This repository contains the source code and experiments for the paper titled "Circular Coordinates for Density-Robust Analysis". The paper proposes new circular coordinates for dimensionality reduction that are robust to variations in density. The methods generate a new coordinate system that depends on the shape of an underlying manifold, preserving topological structures.
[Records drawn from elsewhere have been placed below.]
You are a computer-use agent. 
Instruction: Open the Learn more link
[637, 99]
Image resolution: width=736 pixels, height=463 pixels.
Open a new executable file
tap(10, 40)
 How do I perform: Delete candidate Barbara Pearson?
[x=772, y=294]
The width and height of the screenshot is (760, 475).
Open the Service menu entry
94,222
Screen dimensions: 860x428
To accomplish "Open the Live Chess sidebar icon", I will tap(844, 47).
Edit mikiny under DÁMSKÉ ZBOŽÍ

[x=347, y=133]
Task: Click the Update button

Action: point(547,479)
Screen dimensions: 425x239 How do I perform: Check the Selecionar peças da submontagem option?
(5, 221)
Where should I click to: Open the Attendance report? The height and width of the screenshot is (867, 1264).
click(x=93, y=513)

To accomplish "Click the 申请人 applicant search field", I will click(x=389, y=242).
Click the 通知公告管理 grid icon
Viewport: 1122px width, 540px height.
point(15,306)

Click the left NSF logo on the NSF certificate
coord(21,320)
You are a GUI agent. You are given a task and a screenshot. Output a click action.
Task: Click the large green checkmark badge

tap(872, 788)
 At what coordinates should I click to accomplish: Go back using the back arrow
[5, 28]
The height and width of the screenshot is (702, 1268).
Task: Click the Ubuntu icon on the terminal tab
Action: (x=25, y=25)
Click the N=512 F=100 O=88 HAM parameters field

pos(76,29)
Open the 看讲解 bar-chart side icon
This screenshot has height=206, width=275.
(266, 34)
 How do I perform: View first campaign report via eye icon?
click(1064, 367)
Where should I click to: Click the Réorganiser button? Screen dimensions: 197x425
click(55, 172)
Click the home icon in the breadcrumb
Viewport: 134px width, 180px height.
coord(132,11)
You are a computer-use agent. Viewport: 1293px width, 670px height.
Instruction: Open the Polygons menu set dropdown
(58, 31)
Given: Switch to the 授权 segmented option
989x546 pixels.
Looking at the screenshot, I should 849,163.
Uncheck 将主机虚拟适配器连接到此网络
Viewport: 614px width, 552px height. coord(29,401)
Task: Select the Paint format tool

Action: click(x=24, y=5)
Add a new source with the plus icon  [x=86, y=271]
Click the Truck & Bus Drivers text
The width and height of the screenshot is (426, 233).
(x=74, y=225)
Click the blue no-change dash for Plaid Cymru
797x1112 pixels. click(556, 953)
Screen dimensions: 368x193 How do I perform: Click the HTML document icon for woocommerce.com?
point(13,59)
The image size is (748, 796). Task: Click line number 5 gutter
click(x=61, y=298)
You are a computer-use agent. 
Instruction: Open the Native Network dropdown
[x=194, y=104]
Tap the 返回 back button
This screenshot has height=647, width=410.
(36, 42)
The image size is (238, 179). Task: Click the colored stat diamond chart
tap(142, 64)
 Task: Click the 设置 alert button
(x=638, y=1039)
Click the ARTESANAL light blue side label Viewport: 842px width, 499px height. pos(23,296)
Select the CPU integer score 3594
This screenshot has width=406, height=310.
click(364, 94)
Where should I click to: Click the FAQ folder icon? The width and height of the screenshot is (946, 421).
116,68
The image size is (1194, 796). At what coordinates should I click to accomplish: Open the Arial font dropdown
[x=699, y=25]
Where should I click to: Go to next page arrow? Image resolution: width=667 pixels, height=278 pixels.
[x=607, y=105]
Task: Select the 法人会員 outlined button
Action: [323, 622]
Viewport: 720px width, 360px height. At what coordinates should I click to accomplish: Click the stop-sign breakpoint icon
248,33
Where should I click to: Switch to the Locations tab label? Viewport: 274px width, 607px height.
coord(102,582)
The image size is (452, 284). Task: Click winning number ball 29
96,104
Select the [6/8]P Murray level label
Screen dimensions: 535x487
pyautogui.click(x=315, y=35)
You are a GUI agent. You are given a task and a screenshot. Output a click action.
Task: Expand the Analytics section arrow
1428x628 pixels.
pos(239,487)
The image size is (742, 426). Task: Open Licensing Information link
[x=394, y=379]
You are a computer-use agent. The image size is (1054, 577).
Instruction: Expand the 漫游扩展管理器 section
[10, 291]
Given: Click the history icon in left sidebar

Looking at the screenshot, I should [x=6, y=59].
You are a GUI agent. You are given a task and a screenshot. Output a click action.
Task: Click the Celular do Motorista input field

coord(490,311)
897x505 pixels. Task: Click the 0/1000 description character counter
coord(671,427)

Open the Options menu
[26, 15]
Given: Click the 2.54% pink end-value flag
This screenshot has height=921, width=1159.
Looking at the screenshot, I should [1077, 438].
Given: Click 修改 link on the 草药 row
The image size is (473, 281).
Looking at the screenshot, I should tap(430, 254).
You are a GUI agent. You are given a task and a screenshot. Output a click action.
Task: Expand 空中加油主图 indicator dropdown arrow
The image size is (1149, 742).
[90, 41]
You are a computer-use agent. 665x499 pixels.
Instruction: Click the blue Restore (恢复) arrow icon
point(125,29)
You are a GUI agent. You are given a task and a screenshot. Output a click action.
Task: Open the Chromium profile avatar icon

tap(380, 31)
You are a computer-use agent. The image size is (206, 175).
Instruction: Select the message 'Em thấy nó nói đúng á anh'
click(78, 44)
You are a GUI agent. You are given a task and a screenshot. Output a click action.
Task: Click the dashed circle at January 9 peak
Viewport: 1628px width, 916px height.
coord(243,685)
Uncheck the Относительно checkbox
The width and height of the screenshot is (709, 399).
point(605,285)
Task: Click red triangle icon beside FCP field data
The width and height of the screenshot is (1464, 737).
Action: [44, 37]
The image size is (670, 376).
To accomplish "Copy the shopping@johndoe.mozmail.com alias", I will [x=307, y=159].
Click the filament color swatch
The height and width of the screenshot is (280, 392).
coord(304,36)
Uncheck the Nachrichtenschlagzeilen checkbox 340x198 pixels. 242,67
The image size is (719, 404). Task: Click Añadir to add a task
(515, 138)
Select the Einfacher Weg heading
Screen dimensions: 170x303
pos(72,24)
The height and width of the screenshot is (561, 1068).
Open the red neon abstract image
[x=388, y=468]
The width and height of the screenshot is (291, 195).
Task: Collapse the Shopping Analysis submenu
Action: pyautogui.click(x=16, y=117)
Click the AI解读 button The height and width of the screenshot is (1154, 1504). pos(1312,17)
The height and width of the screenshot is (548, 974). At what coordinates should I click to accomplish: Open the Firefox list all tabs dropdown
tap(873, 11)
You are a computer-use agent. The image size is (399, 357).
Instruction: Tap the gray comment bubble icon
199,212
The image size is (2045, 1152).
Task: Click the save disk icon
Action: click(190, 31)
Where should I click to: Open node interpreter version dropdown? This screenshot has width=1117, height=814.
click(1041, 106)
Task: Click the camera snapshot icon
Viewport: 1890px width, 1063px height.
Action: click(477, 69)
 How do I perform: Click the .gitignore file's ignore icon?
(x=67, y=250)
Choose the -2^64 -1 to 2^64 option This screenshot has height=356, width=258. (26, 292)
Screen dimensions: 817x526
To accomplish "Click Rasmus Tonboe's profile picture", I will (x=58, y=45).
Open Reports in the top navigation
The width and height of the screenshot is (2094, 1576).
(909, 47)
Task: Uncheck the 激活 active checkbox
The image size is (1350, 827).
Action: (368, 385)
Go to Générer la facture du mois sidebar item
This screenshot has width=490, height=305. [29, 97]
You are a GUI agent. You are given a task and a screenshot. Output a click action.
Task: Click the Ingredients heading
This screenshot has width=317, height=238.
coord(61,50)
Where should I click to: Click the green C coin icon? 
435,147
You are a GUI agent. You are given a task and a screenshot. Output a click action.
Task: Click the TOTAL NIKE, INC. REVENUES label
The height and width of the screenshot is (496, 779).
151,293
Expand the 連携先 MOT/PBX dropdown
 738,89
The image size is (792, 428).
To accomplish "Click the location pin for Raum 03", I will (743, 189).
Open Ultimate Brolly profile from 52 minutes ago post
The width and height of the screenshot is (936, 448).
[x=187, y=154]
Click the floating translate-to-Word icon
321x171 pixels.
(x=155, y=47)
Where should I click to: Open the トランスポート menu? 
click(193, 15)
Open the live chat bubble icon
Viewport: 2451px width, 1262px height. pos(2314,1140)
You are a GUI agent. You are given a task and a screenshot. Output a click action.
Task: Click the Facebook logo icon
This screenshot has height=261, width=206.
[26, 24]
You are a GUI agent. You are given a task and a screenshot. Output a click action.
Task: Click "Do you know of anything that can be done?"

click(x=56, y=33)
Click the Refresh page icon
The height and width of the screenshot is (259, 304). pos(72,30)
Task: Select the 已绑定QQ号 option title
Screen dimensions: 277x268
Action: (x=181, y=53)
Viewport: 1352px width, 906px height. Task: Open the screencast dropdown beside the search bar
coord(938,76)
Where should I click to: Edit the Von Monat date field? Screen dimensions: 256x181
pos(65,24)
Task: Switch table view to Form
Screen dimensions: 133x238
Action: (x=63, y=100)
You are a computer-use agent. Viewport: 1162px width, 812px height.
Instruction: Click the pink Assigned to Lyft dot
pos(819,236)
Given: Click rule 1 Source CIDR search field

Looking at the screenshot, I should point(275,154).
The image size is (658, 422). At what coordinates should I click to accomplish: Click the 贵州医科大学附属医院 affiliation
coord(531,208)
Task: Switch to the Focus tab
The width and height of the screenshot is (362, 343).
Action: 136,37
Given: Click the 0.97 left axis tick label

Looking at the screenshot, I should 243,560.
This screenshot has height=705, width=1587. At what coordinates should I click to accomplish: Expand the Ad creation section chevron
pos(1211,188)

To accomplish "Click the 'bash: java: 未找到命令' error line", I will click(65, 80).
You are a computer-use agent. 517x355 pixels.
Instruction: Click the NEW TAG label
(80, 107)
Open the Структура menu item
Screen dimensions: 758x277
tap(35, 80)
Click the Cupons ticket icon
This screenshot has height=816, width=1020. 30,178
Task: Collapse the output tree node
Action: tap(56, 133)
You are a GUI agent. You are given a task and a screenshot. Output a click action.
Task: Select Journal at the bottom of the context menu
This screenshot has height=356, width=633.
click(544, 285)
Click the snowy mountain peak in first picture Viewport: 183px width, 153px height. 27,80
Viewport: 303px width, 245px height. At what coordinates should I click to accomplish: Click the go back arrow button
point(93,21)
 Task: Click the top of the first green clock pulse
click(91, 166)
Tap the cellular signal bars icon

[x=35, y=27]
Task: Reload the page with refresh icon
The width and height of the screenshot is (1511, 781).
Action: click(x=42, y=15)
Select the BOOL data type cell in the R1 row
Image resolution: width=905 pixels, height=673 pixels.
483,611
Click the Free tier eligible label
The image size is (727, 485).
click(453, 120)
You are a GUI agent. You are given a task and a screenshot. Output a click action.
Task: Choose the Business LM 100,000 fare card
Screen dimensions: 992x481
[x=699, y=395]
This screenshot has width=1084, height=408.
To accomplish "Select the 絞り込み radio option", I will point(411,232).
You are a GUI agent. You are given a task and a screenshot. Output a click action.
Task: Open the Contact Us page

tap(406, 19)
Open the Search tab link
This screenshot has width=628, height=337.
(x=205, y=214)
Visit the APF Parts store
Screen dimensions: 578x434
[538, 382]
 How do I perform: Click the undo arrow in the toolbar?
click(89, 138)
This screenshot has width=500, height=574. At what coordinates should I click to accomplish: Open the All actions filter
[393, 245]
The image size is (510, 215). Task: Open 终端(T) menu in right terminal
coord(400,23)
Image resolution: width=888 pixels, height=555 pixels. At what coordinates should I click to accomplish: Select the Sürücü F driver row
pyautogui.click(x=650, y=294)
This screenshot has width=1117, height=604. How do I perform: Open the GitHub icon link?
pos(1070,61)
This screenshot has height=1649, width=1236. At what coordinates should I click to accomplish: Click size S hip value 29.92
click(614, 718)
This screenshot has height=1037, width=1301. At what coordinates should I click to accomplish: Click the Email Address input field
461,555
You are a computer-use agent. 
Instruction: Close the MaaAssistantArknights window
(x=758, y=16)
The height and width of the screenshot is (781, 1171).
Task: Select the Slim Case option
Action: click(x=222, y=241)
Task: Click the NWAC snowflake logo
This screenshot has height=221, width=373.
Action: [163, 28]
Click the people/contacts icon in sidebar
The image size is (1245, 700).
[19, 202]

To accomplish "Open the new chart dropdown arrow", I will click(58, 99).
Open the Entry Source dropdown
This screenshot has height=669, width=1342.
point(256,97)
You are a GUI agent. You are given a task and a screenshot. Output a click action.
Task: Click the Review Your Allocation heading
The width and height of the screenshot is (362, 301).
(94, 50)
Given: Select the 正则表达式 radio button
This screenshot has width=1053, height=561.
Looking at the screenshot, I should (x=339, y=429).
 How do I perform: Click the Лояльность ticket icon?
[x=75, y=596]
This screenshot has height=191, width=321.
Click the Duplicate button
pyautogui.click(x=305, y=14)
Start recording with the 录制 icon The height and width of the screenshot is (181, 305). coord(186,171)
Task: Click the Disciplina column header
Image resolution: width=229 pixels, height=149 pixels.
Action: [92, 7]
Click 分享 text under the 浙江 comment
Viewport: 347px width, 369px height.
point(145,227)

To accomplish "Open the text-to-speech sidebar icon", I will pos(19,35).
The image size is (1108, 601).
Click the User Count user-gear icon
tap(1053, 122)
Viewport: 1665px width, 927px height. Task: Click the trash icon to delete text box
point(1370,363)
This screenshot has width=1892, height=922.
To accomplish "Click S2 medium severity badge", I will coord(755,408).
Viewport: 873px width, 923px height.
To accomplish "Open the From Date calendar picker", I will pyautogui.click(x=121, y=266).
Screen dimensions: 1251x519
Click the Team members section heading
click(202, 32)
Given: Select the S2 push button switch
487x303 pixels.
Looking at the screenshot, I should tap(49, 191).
Dimensionality reduction is a crucial technique in data analysis, as it allows for the efficient visualization and understanding of high-dimensional datasets. The circular coordinate is one of the topological data analysis techniques associated with dimensionality reduction but can be sensitive to variations in density. To address this issue, we propose new circular coordinates to extract robust and density-independent features. Our new methods generate a new coordinate system that depends on a shape of an underlying manifold preserving topological structures. We demonstrate the effectiveness of our methods through extensive experiments on synthetic and real-world datasets.
This repository includes examples in the form of Jupyter Notebook (.ipynb) files in the "experiments" folder. These examples demonstrate how to apply the proposed circular coordinates to various datasets.
Paik, T., & Park, J. (2023). Circular Coordinates for Density-Robust Analysis. arXiv preprint arXiv:2301.12742. https://arxiv.org/abs/2301.12742
@article{paik2023circular,
title={Circular Coordinates for Density-Robust Analysis},
author={Paik, Taejin and Park, Jaemin},
journal={arXiv preprint arXiv:2301.12742},
year={2023}
}
This repository is licensed under the MIT License.